A leisurely election day for city workers - Albuquerque Journal

A leisurely election day for city workers

Political signs help advertise the early voting site at the Santa Fe County Fairgrounds on Rodeo Road, where voters can cast ballots for weeks before election days. (Eddie Moore/Albuquerque Journal)

Here are a couple of things to know about the 6-2 vote by the Santa Fe City Council and mayor to grant city employees another two hours off, on top of two hours previously set by state law, to vote on general election day in November 2020:

• The true cost to the public is not just $30,400, as a city news release said last week.

Using city estimates, two hours of pay for the 1,400-person municipal workforce amounts to $52,800, value lost to taxpayers because no work will be delivered in this case. The $30,400 figure cited in the city news release is just the estimate for overtime that will be required to cover basic services for the additional two hours that City Hall be closed on election day.

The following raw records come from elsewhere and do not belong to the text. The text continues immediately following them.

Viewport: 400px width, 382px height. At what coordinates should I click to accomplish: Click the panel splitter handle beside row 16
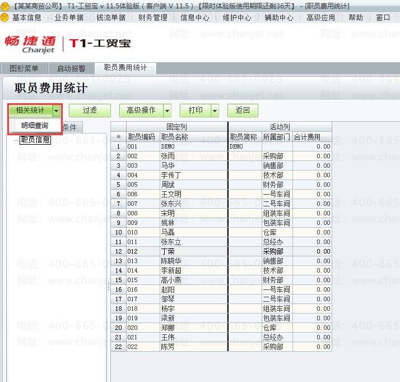(109, 286)
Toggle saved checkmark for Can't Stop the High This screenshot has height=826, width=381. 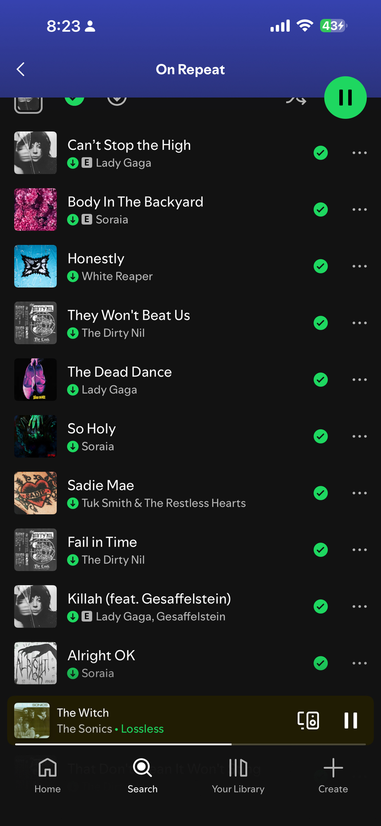click(321, 153)
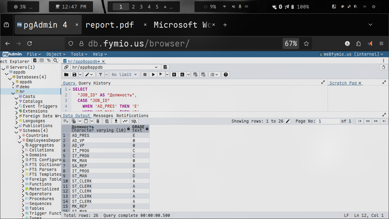Screen dimensions: 389x219
Task: Open the graph visualiser icon
Action: tap(125, 121)
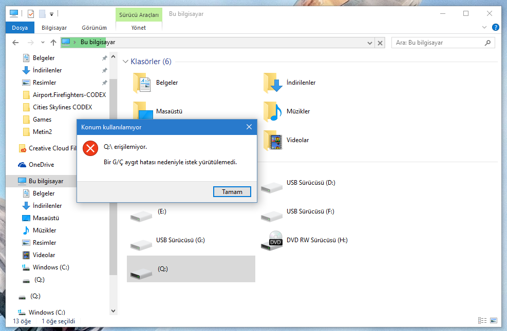Screen dimensions: 507x331
Task: Select the İndirilenler folder in main pane
Action: [272, 83]
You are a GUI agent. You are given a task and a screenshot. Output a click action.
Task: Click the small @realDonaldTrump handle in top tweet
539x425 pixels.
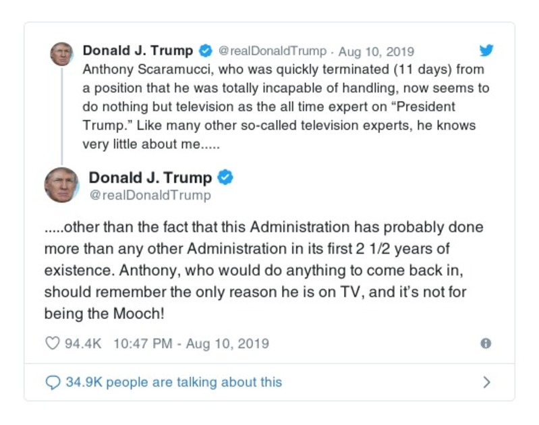click(273, 51)
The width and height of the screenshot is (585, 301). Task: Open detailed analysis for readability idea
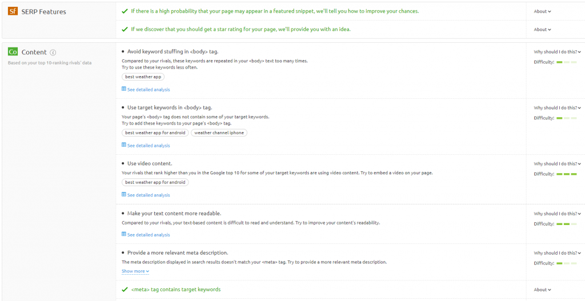click(149, 235)
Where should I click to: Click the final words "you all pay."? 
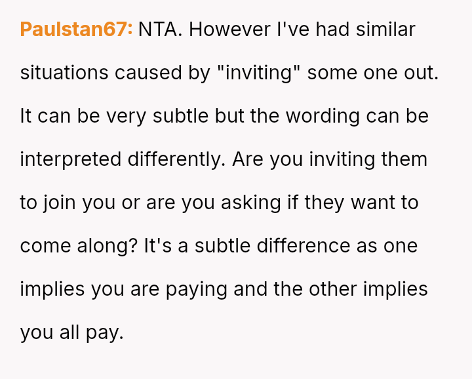(71, 332)
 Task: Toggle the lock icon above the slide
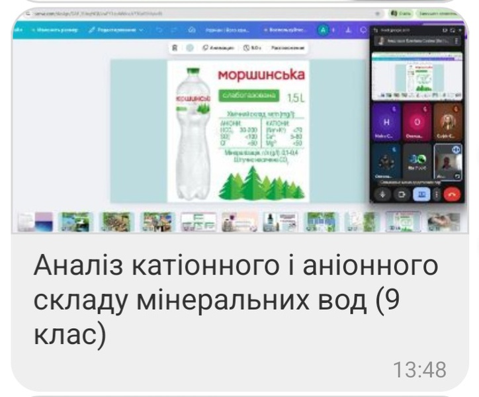coord(175,48)
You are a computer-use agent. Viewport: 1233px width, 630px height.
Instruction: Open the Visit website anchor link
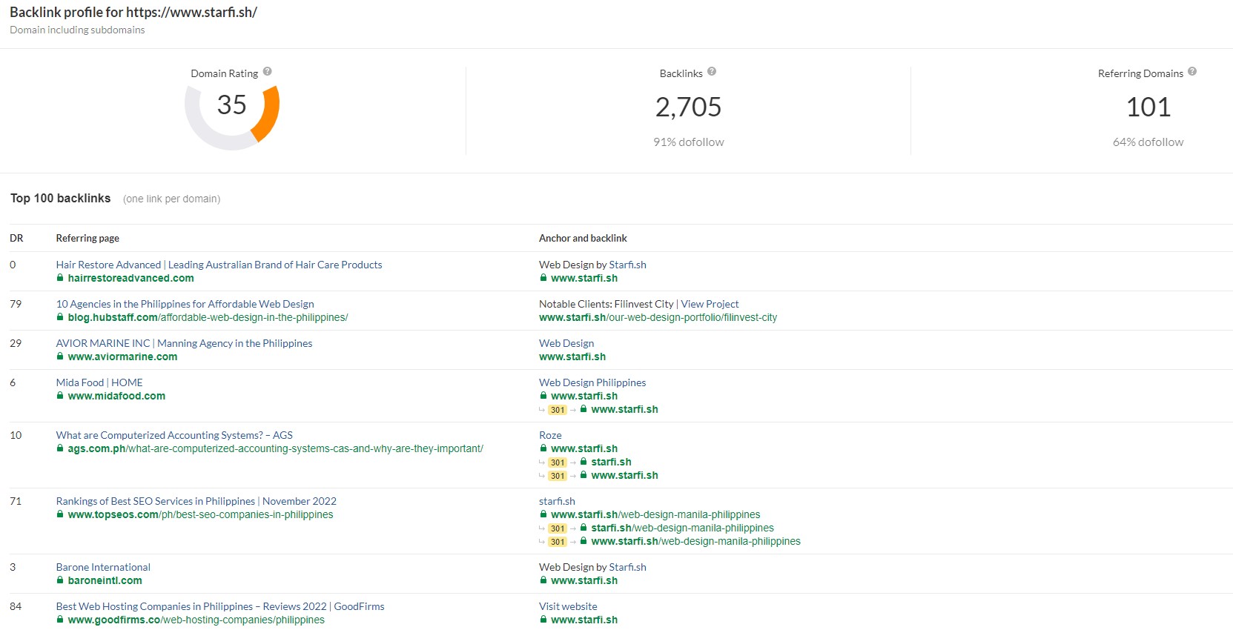[x=567, y=606]
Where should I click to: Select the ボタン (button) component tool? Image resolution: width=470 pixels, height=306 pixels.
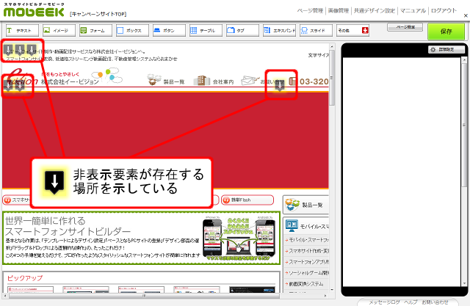[167, 31]
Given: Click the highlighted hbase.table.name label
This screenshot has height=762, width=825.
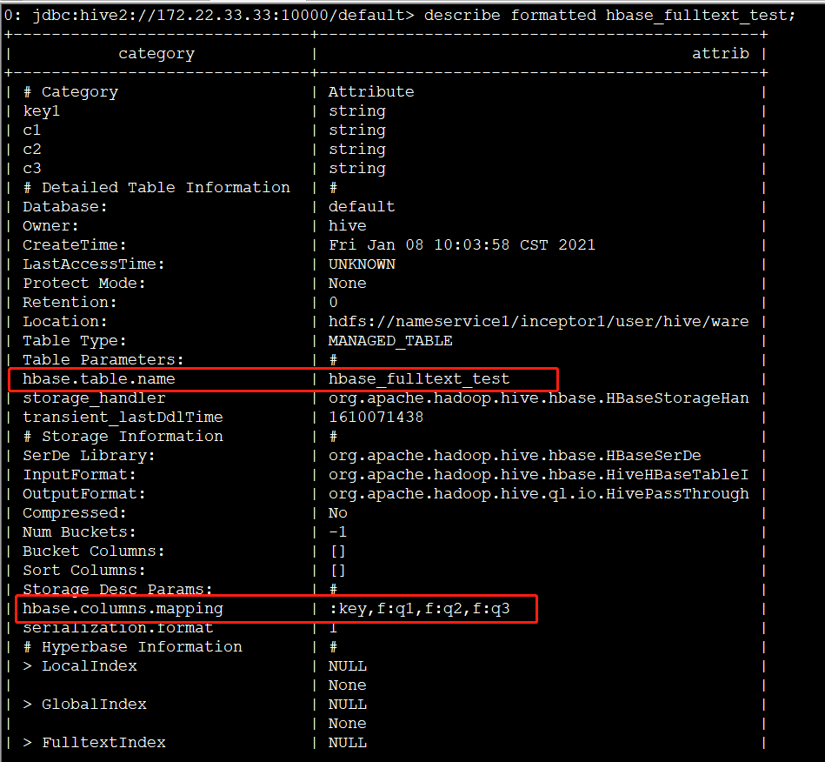Looking at the screenshot, I should point(98,379).
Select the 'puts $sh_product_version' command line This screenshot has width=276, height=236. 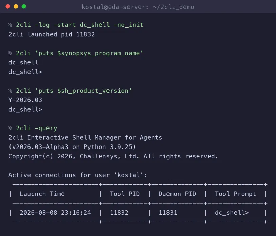pyautogui.click(x=74, y=91)
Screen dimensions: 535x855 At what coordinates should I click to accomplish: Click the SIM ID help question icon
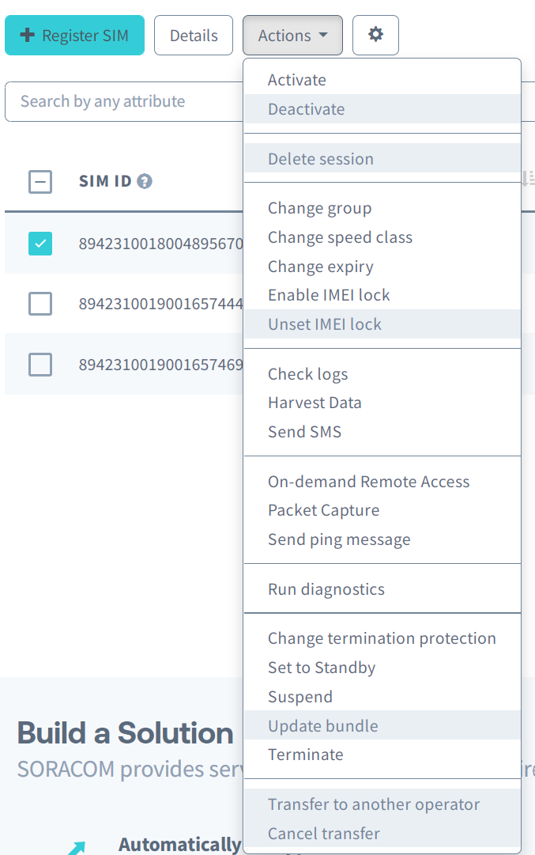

So, the total cost of the two hours off is really $83,200, as councilors noted before the additional two hours were approved on Wednesday night. With the other two holiday hours already granted counted in, the half-day off for voting costs something well north of $100,000.

• Expanding time off to vote on election day was described as an experiment, not a guaranteed long-term entitlement, to see if the change to a half day off increases voter turnout among city employees. The city staff promised an analysis on this issue, prepared with the help of the New Mexico Secretary of State’s Office.

So, make note of this: Some time after the 2020 election, City Hall is supposed to kick out a study showing how many city employees voted in 2020 versus how many among a different set of city workers voted in 2016, the last general election with the presidential race on the ballot, which would be the only fair comparison.

This seems doable, but with some work involved. It apparently would require the city to provide lists to Secretary of State’s Office of all city workers’ names, along with crucial identifiers, like dates of birth, which could then be checked against records of who voted in the election, not just in Santa Fe, but in surrounding communities where city employees live.

The SOS Office already does this kind of thing, for a fee, for political groups, pollsters, academics or government entities who want to track voter trends or, for example, to find and target frequent voters.

One would think that public employees would be, relatively speaking, an engaged group heavily populated with regular voters. It will be interesting to learn if city workers are more likely to vote than the public at large.

But the two hours off previously granted on election day, polls being open from 7 a.m. to 7 p.m., voting centers that everyone can use spread around town and countless opportunities to cast early votes in the weeks leading up to election day already seems to give city workers plenty of chances to engage in democracy, if they are so inclined.

Even those who live out of town shouldn’t have too much trouble reaching a voting center without additional time off. A Santa Fe worker already has four hours to vote between 3 p.m. (with two hours off before the standard 5 p.m. close of business) and 7 p.m. (when polls in New Mexico close).

We understand that other communities like Rio Rancho (where a significant percentage of Santa Fe police officers, and probably other city workers, live and pay taxes) have experienced long waits at the polls. But should Santa Fe taxpayers have to foot the bill to cover for the problems of other jurisdictions?

We also understand that Santa Fe leaders want to strike a blow against national trends toward voter suppression, and that’s good. While people in other parts of the world are fighting for the right to vote, there are those in this country who appear to be set on trying to keep Americans away from the polls.

But most symbolic moves aren’t costly. This one is.